La verdad que destruyó el imperio de mentiras
El silencio en la habitación del hospital era sepulcral. Arnold rompió el sello de cera roja y extrajo las páginas del testamento legítimo de don Fernando. Con una mirada de desprecio hacia Sadie y los abogados, comenzó a leer la cláusula que cambiaría todo. El padre de Celia no solo había protegido los viñedos, sino que había descubierto un secreto oscuro del pasado de Martín mucho antes de que este se casara con su hija.
Martín no era el hijo legítimo de la prestigiosa familia que decía representar; era fruto de una suplantación de identidad orquestada por su madre décadas atrás para acceder a una fortuna ajena. El testamento especificaba que cualquier unión matrimonial con Celia quedaba anulada de inmediato por fraude de identidad, privando a Martín de cualquier derecho legal sobre los bienes de los Alarcón, y ordenando su arresto inmediato por falsificación de documentos públicos.

Los abogados, al comprender que defender a Martín significaba el fin de sus carreras y una posible complicidad en un delito federal, recogieron sus carpetas a toda prisa y abandonaron la habitación, dejando a Sadie completamente sola y desamparada. Horas más tarde, la policía local detenía a Martín en la propia finca señorial mientras intentaba vaciar las cuentas bancarias de la empresa.

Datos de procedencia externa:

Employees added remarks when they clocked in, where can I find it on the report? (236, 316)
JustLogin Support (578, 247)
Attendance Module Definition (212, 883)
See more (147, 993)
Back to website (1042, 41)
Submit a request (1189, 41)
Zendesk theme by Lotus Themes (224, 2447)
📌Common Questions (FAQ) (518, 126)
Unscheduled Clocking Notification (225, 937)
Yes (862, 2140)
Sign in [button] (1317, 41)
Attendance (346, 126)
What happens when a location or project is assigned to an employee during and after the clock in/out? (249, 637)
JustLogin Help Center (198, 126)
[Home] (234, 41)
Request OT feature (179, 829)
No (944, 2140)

Semanas después, con la paz finalmente restaurada en los viñedos de La Rioja, Celia dio a luz a una hermosa y saludable niña. Arnold, quien se reveló no solo como el mejor amigo de su padre, sino como el verdadero tío biológico de Celia que había permanecido en el anonimato para protegerla de las intrigas familiares, la acompañaba sosteniendo la pequeña mano de la recién nacida.
Al mirar el horizonte de sus tierras, Celia comprendió que el amor y la lealtad familiar son un escudo inquebrantable contra la codicia. Al final, la verdad siempre encuentra su camino a la luz, demostrando que aquellos que intentan destruir la vida de los inocentes terminan sepultados bajo el peso de sus propias mentiras.